While you can gain exposure to gold in a normal retirement account by owning stocks or funds, you can’t hold the physical asset in an IRA or 401 (k). For more information on what to look for when choosing a Gold IRA company, check out Money’s Guide to the Best Gold IRA Companies. If you withdraw gold from your IRA before you’re 59½ years old, you’ll be charged income tax on the value of that gold, as well as a 10% penalty for making an early withdrawal from a retirement account. They sell gold coins, gold bars, and the like, but they don’t offer IRA investment advice (regardless of what their websites or other marketing materials might suggest).
There are plenty of rules and regulatory hurdles that you’ll need to overcome if you’re thinking about buying a Gold IRA. Annual fees are generally charged by the account custodian, and storage and insurance fees are more often owed to the custody account than to the Gold IRA company. So if your portfolio consists of both gold and paper investments, a loss on the gold side is offset by the gain in other assets. According to the latest PLR, the rules that prohibit direct IRA investments in gold do not apply if the gold is held by an independent trustee.

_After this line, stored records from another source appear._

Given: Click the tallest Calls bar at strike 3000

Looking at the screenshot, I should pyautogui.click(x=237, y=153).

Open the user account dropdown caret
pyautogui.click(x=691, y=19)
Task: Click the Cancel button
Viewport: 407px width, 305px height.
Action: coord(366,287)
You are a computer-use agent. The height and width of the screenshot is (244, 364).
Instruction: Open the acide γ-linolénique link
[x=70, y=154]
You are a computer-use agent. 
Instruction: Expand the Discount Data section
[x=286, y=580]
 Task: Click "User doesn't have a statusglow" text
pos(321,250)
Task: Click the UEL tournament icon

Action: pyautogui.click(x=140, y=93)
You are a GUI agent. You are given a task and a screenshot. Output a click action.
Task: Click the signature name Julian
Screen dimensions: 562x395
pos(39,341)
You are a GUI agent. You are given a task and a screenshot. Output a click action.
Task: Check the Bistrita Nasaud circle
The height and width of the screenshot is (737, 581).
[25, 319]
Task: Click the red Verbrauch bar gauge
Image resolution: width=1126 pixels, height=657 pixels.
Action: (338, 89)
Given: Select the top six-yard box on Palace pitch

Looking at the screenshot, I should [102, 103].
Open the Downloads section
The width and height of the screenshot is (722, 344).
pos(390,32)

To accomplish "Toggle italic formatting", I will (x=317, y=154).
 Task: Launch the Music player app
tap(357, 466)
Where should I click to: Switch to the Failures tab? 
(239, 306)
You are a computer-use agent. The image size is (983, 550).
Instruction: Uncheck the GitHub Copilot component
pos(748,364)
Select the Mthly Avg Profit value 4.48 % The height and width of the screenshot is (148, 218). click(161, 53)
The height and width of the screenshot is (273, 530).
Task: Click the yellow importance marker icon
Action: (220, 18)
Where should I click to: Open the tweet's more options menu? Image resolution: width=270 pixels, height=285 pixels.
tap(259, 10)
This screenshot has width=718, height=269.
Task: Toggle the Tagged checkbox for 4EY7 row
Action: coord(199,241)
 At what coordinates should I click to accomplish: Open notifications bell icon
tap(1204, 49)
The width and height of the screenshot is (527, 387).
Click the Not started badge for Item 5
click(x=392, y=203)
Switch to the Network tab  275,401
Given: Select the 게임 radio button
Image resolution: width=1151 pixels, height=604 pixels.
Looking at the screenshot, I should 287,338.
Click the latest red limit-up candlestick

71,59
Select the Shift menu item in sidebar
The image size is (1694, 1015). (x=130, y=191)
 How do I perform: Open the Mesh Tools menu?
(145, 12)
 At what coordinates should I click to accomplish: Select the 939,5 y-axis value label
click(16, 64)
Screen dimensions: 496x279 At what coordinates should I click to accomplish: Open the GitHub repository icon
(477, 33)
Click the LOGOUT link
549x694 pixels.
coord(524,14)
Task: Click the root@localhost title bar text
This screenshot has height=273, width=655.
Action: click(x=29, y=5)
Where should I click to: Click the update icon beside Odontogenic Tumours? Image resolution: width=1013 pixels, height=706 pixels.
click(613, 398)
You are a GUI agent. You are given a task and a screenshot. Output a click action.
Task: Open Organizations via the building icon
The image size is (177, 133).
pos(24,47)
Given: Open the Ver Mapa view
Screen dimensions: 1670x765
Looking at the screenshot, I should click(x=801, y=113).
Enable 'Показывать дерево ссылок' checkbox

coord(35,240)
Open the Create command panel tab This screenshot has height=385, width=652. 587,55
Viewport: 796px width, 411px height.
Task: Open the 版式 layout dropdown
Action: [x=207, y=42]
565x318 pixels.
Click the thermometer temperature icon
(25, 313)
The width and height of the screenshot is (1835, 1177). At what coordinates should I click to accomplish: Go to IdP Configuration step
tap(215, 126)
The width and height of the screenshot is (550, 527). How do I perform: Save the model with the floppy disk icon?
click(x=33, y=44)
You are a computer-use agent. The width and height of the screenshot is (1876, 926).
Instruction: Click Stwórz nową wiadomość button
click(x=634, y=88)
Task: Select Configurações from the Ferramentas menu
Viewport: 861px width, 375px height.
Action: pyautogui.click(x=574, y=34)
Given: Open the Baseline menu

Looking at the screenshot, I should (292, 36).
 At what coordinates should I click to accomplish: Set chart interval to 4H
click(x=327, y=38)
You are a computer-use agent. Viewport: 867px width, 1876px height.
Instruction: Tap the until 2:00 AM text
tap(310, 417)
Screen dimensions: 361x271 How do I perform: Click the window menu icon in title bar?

Gold IRAs are usually defined as alternative investments, meaning that they are not traded on a public stock exchange and require specialized expertise to value them. Gold bars and round gold and silver coins are also allowed in an IRA if they have a fineness of 99.9%. To own gold, whether in the form of coins or precious metals, you need a genuine, self-directed IRA in an IRA, which is offered by a few custodian banks. However, the coins or gold bars must be held by the IRA trustee or custodian and not by you as the IRA owner.
For example, you could have an IRA that is invested in precious metals and another IRA that invests in liquid assets such as publicly traded stocks and mutual funds. The timeline for starting to claim the required minimum distributions (RMDs) of a traditional Gold IRA depends on your age or the year you were born. Therefore, the transaction is characterized as a taxable distribution by the IRA, followed by a purchase of the metal or coin by the IRA owner (you). In practical terms, this means that the minimum account accounts with many gold IRA companies would require to invest much more than the 5% or less that financial advisors generally recommend investing in precious metals, which could put your nest egg at too high risk.